Flame and Citron were the codenames of two fighters in the Danish resistance during World War Two. Effectively they were hit men who acted like secret agents, assassinating their marks without any backup. They trusted each other, they trusted their comrades and they trusted their boss, a police solicitor who took his orders directly from the British army. For a few years Flame and Citron killed only Danish Nazis, who they considered traitors to their country. In 1944 they began to kill Germans, which led to harsh retaliation from the occupying forces.
What started out black and white for them becomes more and more murky as the film progresses. People that they know and love, people that they have placed their absolute trust in, might not be truthful in what they say. This is the conflict I'm speaking of. We can't function in life without trusting others. This applies in peacetime, but even more in war. Trusting the wrong person can cost me my life. Failing to trust the right person can be just as fatal.
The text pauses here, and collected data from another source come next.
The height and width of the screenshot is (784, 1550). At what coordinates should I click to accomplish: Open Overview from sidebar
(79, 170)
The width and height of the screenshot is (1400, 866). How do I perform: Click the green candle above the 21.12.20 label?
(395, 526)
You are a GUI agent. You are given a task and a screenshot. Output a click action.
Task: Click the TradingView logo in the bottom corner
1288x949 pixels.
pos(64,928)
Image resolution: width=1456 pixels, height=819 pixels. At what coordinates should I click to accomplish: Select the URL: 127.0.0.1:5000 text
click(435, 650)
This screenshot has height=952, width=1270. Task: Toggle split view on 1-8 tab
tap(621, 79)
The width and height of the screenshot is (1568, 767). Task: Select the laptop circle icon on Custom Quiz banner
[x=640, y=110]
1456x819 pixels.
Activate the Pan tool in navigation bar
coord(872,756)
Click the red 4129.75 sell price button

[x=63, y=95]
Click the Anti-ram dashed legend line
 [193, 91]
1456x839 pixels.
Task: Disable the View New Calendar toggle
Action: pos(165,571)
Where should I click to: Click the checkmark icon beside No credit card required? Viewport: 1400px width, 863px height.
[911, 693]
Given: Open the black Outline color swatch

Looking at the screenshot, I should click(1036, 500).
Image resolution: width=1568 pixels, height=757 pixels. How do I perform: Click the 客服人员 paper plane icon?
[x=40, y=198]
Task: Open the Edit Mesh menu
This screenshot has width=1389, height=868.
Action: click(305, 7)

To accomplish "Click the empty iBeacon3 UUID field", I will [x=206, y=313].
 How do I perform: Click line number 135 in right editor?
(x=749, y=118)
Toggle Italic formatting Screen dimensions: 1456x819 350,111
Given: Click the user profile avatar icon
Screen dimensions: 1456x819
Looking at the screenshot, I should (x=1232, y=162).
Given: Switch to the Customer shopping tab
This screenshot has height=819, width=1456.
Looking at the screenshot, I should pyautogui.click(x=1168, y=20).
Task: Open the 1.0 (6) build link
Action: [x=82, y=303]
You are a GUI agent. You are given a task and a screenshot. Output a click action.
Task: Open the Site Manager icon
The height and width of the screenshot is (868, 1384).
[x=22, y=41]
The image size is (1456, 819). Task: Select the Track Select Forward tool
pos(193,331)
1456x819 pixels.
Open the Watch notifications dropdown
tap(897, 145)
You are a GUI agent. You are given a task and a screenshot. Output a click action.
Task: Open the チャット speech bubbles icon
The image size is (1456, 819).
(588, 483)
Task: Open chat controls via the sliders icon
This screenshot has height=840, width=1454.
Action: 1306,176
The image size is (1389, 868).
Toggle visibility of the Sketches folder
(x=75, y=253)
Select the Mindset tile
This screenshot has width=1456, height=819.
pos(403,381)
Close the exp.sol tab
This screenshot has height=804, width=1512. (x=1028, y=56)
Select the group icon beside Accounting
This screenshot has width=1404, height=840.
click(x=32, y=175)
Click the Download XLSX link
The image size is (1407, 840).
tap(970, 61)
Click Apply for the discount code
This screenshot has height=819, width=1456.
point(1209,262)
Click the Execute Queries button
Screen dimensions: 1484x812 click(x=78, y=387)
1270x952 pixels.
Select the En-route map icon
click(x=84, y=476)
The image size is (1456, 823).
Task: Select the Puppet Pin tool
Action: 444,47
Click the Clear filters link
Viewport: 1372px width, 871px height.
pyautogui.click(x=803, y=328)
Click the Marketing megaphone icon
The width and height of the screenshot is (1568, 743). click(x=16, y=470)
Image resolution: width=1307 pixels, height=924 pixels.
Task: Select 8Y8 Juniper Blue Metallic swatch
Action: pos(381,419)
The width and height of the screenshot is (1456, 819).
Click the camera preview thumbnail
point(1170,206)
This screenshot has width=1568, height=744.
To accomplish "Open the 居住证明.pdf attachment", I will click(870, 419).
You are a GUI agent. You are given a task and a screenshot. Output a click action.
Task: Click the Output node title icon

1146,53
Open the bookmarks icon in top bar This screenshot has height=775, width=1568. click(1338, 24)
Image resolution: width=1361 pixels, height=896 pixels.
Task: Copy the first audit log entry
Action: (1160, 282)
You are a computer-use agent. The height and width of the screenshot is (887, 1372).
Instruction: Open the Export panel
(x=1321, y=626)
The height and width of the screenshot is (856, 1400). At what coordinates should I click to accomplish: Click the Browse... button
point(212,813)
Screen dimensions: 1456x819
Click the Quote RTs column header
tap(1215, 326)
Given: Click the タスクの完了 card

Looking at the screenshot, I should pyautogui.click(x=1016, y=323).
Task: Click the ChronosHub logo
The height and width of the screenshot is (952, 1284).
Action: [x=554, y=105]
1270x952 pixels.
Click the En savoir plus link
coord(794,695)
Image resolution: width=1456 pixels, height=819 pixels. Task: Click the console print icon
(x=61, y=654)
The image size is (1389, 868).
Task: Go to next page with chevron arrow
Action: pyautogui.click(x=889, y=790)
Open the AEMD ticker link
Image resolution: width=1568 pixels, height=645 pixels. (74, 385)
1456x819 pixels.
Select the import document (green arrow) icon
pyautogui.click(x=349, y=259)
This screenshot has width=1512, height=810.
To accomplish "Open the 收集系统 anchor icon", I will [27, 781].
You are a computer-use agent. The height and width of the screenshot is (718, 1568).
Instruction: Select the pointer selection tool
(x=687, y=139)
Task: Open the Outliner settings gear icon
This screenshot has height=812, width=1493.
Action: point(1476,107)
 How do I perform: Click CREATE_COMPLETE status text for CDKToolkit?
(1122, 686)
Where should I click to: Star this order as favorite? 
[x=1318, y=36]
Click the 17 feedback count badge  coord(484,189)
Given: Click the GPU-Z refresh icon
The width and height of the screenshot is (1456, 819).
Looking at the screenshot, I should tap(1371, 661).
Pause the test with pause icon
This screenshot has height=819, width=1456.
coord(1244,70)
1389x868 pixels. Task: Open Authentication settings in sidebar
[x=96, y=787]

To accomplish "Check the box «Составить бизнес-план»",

But how is it with my moral responsibility? If I trust someone, and then this person incites me to do wrong, am I guilty? It's difficult to give a clear answer to that question. If a person asks me to bring him his coat, but the coat belongs to someone else, am I guilty of theft? In the eyes of the law I am, but morality and the law don't always give the same answer. If, on the other hand, a person or a religion asks me to kill someone, I need to examine my trust very closely before proceeding. If I decide that I have put my trust in the wrong person, I have to judge that person, asking whether he was deliberately misleading me. It can be traumatic for a person to realise that the religion he has believed in all his life is a thing of evil. A person in that state needs help and guidance, not criticism for what he's done. But if a person is unable or unwilling to judge his object of trust, he carries the full guilt for his actions. Legally and morally.